The Village of Biscayne Park commission on May 5 decided to proceed toward renewing its Freebee microtransit contract for another year, after an extended presentation and public comment that highlighted the program’s benefits and drew scrutiny over program cost and ridership metrics.
Claudia Merrow, vice president at Freebee, told the commission the service — in operation since May 2022 — averages roughly 430–450 unique riders per month in recent months and carries about 20,000 trips over four years. She described the program as a turnkey, low‑cost option for a small community with limited county transit and said the total annual cost is $120,000: 50% funded by an FDOT public transit service development grant ($60,000) and 50% by the county surtax allocation (CITT) the village receives. "This is a $120,000 a year program. Fifty percent of it is covered by FDOT," Merrow said.
Several residents and commissioners urged caution. Some said the service’s reported numbers felt inflated and pushed for more transparency; others stressed the program’s value for seniors, workers and residents without vehicles. Barbara Kuehl, a resident, warned the commission that discontinuing the program would forfeit grant funds that would not automatically return to the village: "If we drop Freebee, we are gonna alienate a lot of residents who may not have a way to get to a grocery store," she said.

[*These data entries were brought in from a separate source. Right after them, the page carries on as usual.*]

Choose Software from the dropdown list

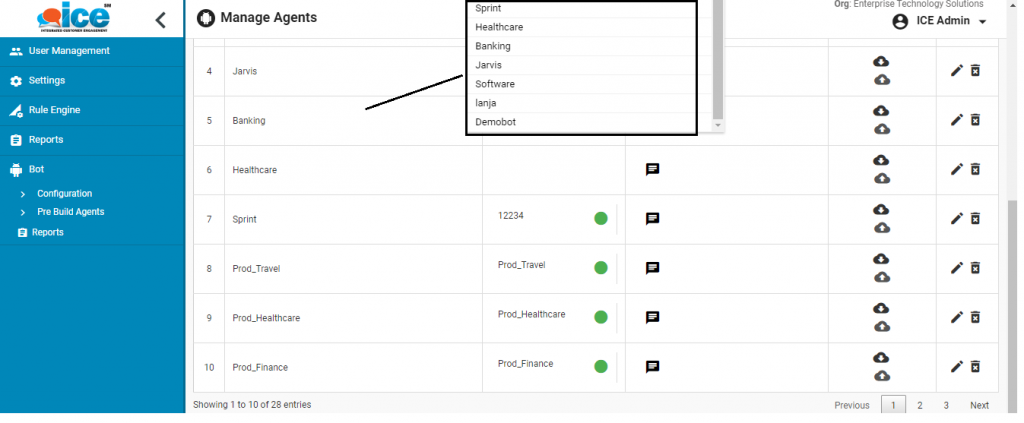click(x=495, y=84)
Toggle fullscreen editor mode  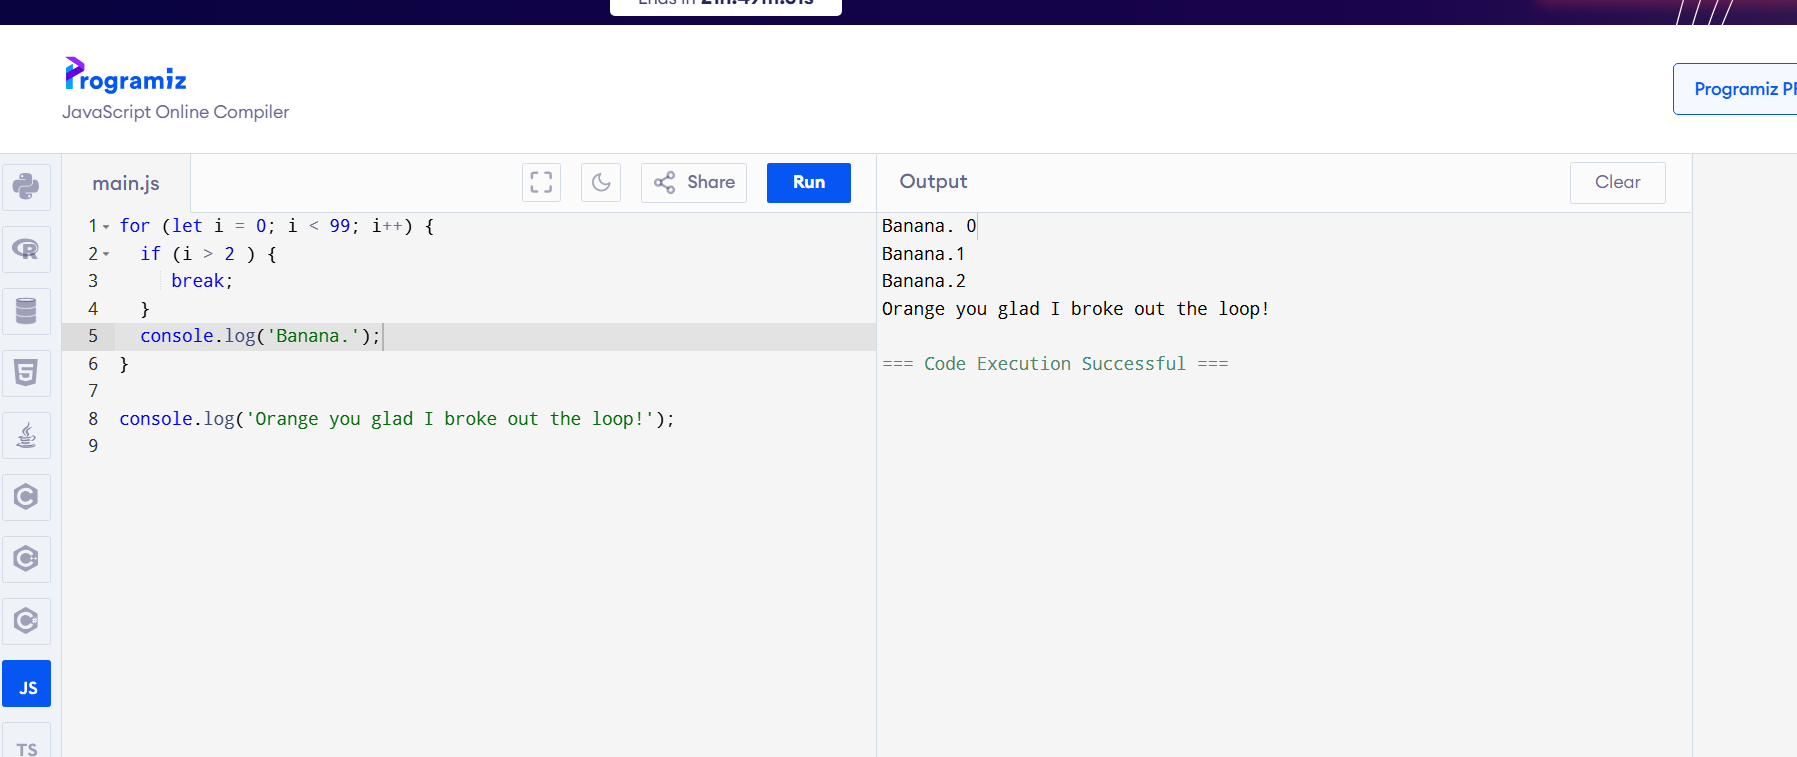pyautogui.click(x=541, y=183)
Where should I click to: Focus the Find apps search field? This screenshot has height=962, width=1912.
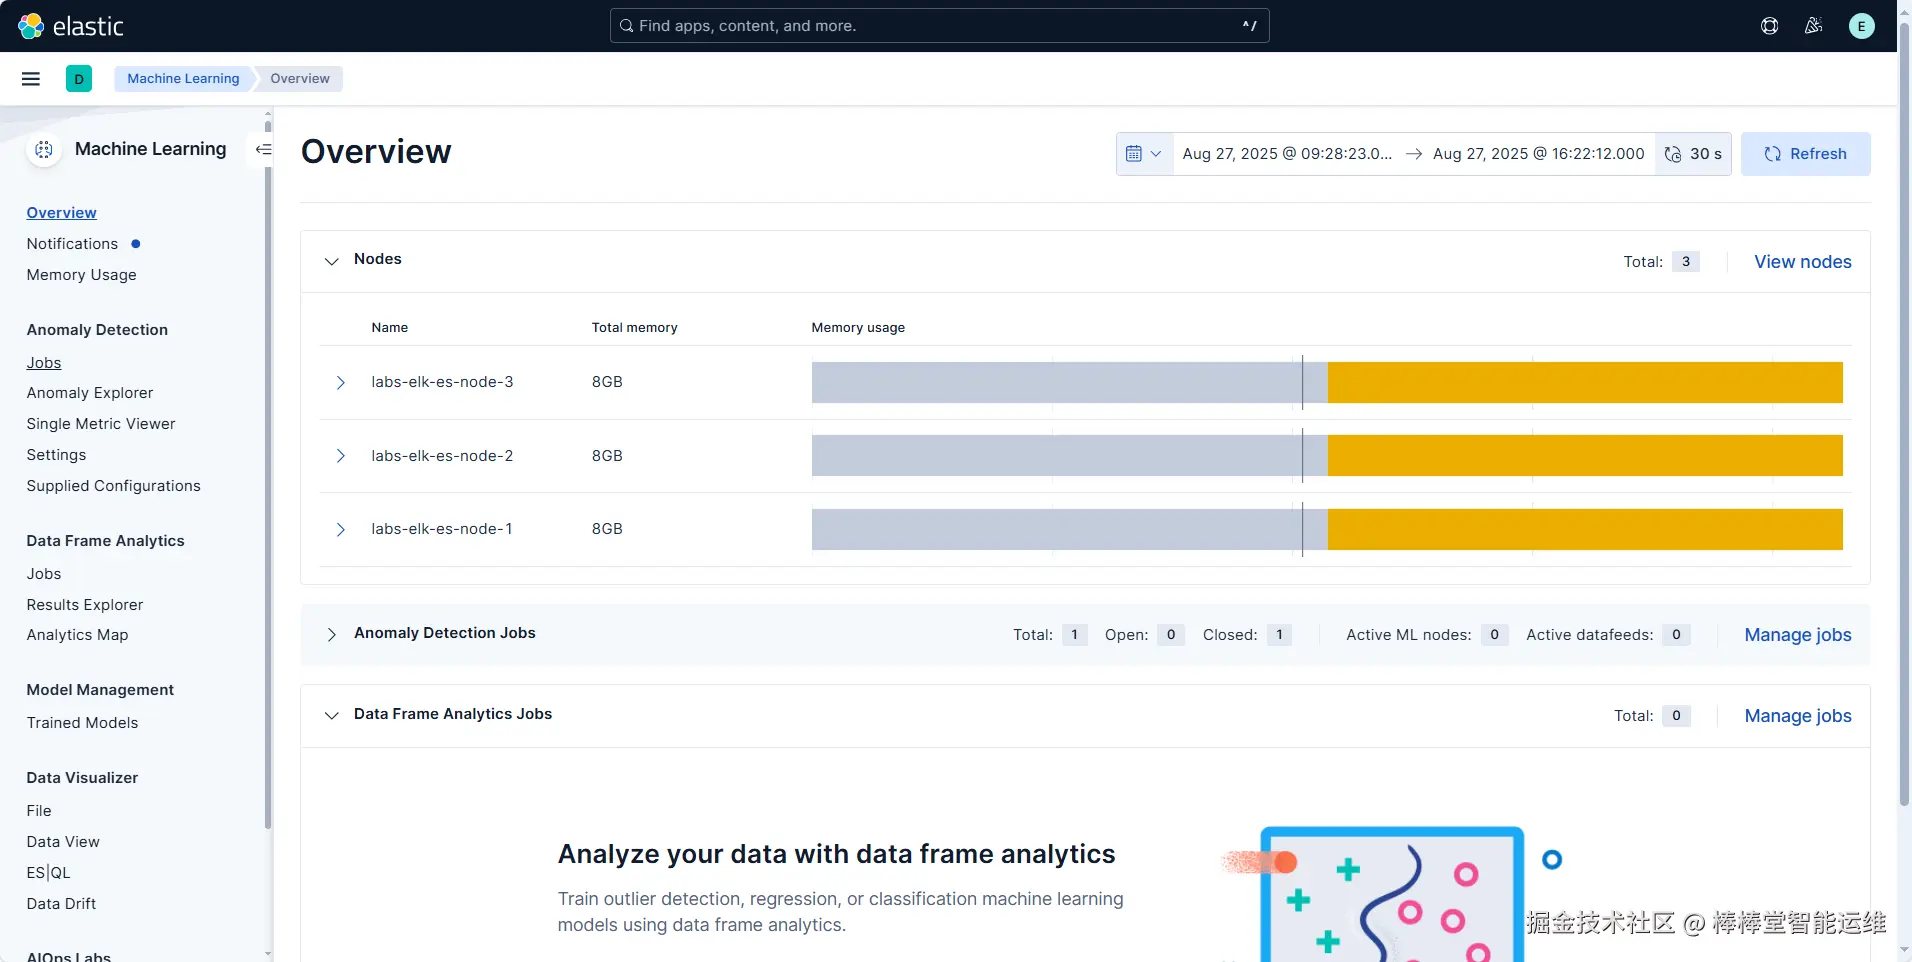[x=939, y=26]
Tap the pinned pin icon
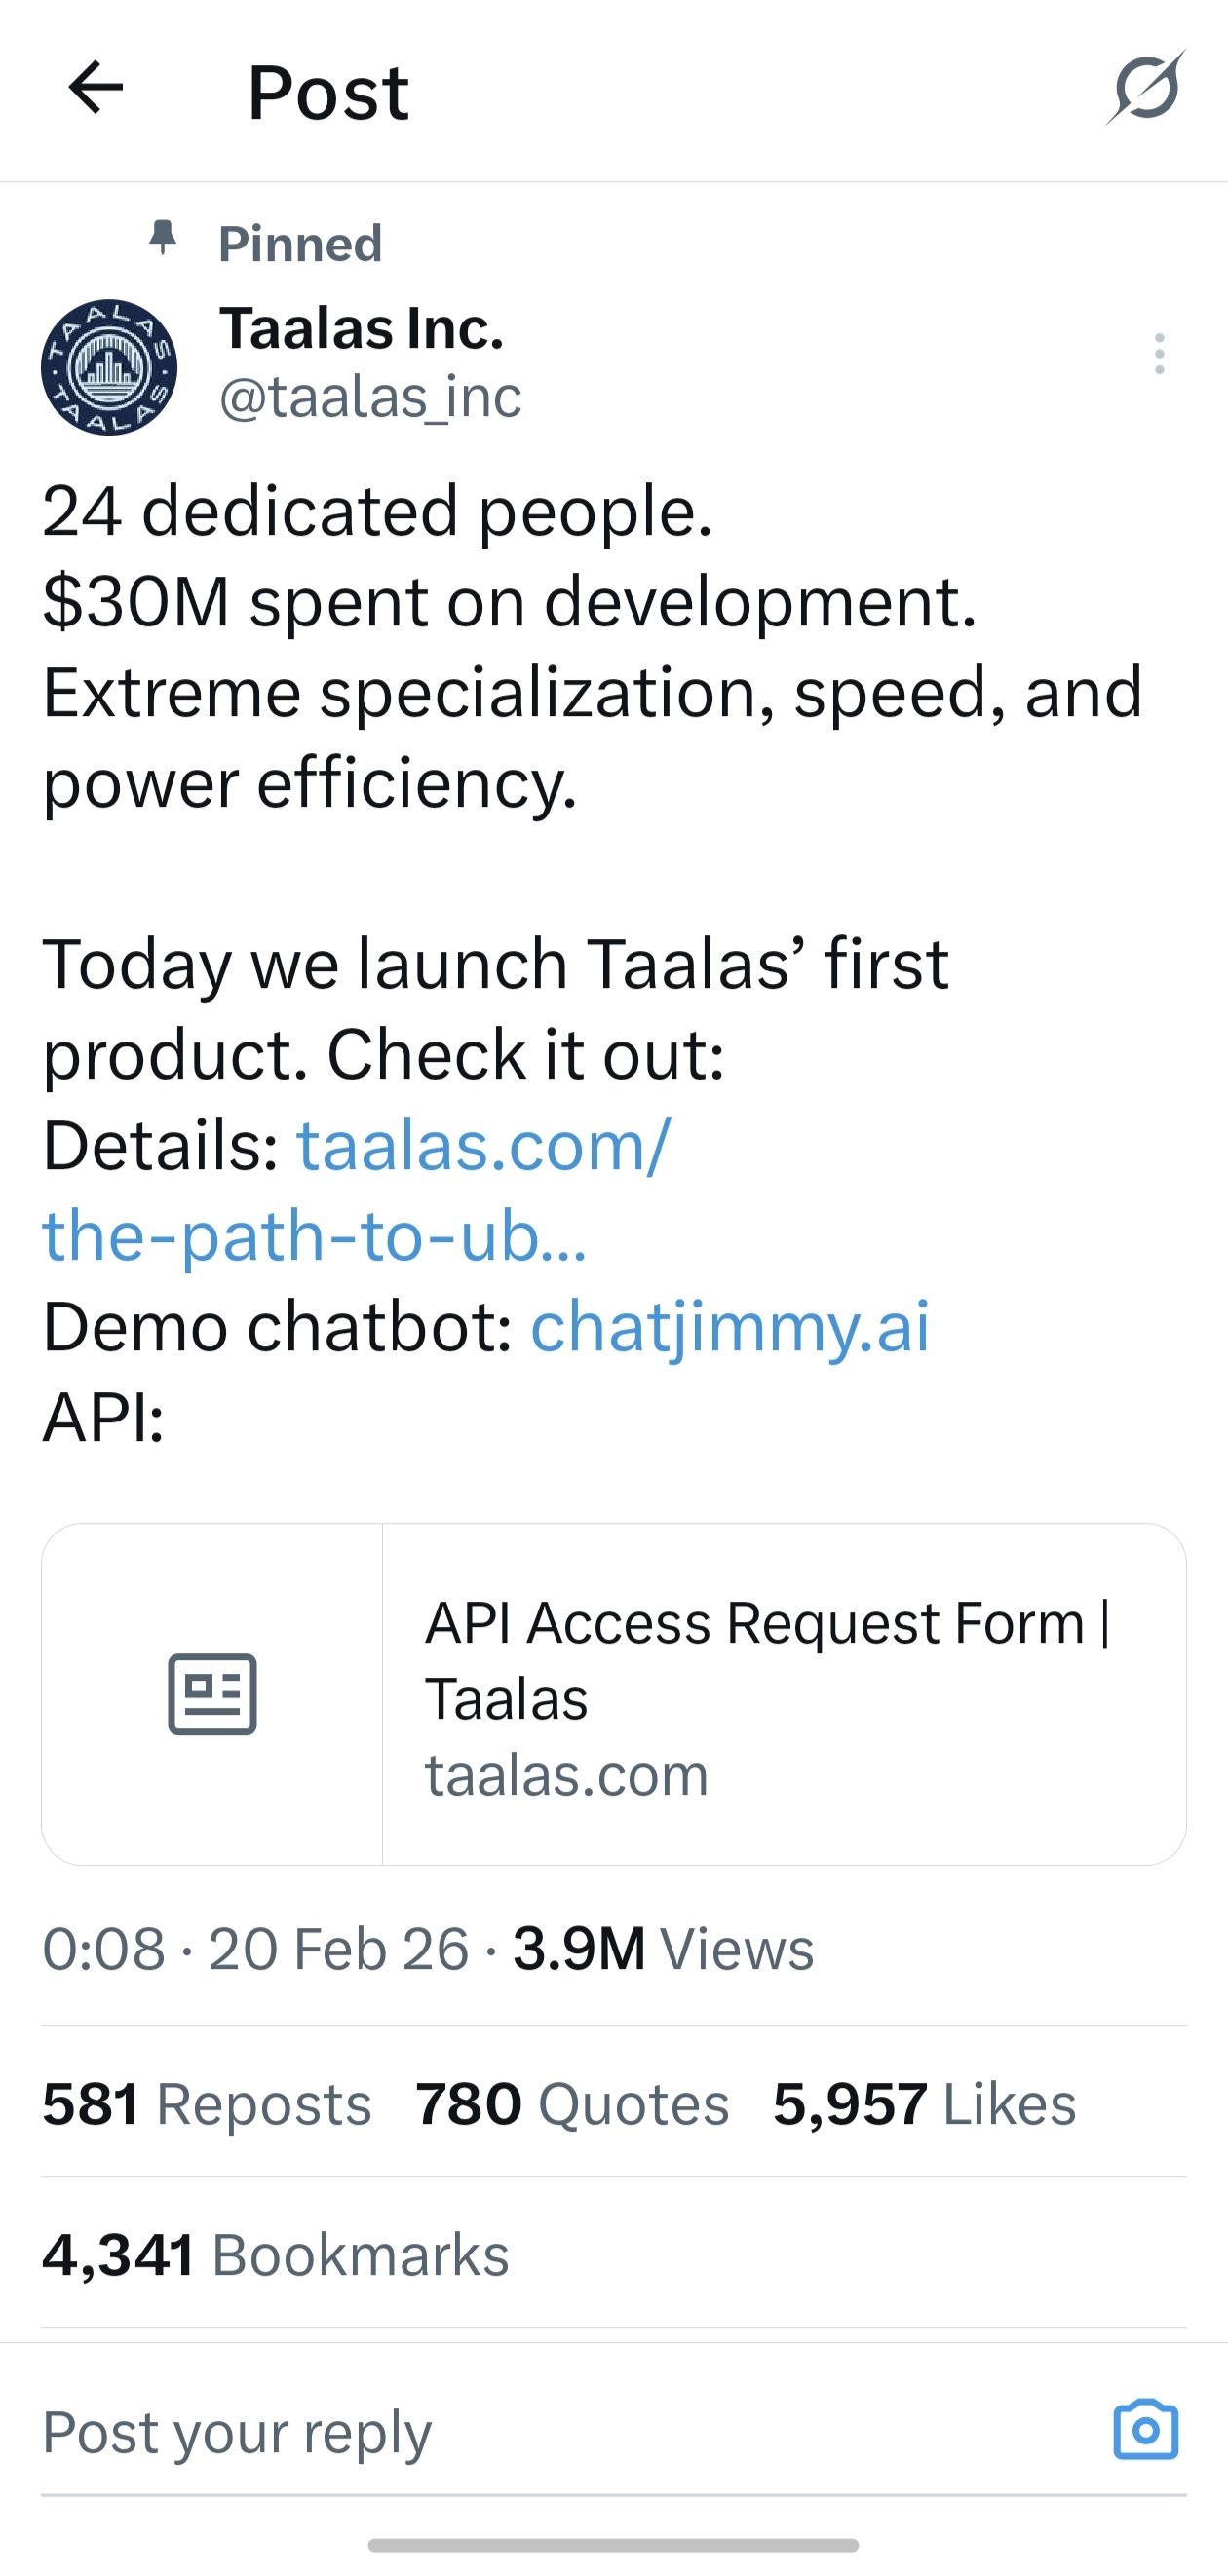This screenshot has width=1228, height=2576. 162,238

Staff and the manager framed the discussion around grant timing and tradeoffs. Staff noted the FDOT grant requires notice within roughly 30 days if the village will not continue, and that the FDOT award program has moved toward multi‑year cycles that may make future awards more competitive. The commission instructed staff and Freebee to produce more detailed ridership breakdowns (unique users vs. rides, geographic origin, trip purposes), to conduct a resident survey listing potential destinations (including the newly added Publix), and to develop marketing and schedule tweaks that could improve utilization. Commissioners also requested clearer reporting on which portions of the program budget are reimbursed by grant and which would be ongoing village obligations going forward.
Why it matters: The decision preserves a year of service funded in part by a time‑sensitive federal grant while imposing conditions to improve oversight and measurability. For residents who depend on the service, renewal maintains mobility options; for the village budget, renewal commits CITT and grant funds and requires monitoring of long‑term funding options.
What’s next: The manager and staff will return a contract or resolution for signature; staff will provide the requested ridership data and a resident survey summary; Freebee will provide the operational changes it can implement to boost ridership.